EXERCISE DETAILS:
Find the line with "This screenshot has height=391, width=509." and the line with "Task: Favorite the Gene track with its star" in the entries below; output exactly those two lines, every line between them, and no others.

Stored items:

===============

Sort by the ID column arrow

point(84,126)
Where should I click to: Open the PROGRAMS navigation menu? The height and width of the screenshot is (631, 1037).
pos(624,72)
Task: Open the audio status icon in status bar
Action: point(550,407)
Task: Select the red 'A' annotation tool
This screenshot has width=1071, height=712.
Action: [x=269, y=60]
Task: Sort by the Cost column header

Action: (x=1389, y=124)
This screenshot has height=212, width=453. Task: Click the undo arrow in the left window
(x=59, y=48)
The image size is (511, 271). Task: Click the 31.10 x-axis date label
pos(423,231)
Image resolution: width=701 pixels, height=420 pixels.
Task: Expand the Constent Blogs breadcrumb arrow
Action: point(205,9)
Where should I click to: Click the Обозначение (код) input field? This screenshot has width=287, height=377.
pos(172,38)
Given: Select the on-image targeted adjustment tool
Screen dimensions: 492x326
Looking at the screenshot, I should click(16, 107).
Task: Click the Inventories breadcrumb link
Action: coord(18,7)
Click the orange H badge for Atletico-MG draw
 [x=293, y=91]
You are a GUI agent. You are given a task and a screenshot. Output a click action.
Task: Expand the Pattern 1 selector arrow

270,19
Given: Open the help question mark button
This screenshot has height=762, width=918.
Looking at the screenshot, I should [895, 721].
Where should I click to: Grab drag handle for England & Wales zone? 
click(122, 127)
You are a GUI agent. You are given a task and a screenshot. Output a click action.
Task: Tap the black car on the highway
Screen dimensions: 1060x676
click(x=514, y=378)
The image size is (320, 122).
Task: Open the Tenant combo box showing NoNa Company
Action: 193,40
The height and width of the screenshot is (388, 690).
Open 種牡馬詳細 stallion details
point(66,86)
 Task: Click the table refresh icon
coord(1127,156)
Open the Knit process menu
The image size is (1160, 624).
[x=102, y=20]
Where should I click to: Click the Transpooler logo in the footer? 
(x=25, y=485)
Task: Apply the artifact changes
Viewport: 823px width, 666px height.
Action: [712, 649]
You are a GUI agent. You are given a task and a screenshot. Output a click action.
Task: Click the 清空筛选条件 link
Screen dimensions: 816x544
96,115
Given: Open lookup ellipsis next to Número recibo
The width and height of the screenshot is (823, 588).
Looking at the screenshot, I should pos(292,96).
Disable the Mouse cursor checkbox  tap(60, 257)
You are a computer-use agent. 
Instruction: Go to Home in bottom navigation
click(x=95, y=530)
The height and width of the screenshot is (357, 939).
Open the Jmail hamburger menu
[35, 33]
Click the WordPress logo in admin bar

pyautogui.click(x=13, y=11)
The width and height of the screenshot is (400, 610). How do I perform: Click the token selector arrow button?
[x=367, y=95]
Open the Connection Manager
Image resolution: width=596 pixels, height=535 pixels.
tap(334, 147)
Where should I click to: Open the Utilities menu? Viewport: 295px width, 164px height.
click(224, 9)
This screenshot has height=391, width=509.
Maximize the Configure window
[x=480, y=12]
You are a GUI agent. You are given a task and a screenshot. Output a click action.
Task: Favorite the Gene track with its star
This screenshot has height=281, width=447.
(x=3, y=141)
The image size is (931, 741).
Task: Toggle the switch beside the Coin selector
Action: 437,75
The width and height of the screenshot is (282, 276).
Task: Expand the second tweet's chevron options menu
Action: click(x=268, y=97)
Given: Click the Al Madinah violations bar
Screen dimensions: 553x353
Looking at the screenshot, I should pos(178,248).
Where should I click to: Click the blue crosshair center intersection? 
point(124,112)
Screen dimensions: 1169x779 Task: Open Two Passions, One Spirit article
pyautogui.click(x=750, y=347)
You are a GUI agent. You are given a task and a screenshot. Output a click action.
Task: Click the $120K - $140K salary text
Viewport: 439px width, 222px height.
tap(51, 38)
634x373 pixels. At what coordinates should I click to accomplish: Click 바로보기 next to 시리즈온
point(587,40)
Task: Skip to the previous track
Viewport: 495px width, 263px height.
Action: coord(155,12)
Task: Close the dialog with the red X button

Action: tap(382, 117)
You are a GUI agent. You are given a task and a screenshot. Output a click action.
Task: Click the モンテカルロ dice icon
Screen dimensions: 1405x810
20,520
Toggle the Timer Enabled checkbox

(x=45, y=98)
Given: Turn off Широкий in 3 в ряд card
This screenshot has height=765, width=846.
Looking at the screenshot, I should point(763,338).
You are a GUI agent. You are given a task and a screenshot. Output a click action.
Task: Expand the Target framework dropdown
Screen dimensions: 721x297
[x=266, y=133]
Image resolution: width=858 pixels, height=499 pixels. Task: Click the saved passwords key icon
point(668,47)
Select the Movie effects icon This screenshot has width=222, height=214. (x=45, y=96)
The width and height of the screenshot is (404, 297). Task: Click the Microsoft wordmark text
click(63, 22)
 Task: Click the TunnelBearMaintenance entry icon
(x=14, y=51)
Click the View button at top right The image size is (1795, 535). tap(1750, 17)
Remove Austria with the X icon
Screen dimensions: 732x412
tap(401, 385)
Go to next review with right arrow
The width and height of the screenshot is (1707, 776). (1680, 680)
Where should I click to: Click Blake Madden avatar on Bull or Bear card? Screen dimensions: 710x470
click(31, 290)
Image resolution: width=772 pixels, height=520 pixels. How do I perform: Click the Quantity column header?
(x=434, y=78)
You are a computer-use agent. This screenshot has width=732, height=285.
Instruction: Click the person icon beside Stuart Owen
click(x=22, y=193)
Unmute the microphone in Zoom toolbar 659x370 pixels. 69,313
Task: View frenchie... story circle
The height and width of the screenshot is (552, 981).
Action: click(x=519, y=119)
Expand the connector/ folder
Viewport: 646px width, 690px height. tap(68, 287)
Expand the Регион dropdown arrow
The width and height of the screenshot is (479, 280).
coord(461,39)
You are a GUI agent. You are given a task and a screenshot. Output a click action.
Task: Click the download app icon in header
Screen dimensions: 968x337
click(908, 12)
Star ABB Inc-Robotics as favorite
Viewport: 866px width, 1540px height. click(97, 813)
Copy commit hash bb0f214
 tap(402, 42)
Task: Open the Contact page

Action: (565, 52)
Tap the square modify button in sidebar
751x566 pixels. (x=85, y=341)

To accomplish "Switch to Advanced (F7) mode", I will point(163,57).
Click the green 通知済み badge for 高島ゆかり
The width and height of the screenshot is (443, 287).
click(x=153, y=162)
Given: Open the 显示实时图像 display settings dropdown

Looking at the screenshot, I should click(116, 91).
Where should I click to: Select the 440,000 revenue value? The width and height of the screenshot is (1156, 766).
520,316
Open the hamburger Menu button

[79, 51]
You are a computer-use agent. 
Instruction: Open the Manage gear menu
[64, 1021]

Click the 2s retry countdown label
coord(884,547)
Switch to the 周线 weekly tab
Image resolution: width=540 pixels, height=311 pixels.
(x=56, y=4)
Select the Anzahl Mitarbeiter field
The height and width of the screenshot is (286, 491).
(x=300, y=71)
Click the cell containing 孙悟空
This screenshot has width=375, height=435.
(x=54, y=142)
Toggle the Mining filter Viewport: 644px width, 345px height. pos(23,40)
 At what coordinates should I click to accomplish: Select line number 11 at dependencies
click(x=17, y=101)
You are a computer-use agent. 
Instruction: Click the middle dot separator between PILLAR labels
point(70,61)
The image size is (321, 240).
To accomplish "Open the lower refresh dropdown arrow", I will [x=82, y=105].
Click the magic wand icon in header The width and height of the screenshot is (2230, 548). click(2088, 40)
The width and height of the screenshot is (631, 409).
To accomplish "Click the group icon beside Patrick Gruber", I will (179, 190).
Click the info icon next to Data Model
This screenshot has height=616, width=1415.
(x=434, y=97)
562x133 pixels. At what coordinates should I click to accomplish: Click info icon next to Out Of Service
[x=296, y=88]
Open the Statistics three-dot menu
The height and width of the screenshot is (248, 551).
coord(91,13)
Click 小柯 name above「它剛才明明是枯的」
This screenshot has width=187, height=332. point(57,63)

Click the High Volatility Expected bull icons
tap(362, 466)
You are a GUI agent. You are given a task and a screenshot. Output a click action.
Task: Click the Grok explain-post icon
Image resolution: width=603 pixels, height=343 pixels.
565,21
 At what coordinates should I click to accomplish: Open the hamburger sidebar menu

===============

THE ANSWER:
This screenshot has height=391, width=509.
Maximize the Configure window
[x=480, y=12]
You are a GUI agent. You are given a task and a screenshot. Output a click action.
Task: Favorite the Gene track with its star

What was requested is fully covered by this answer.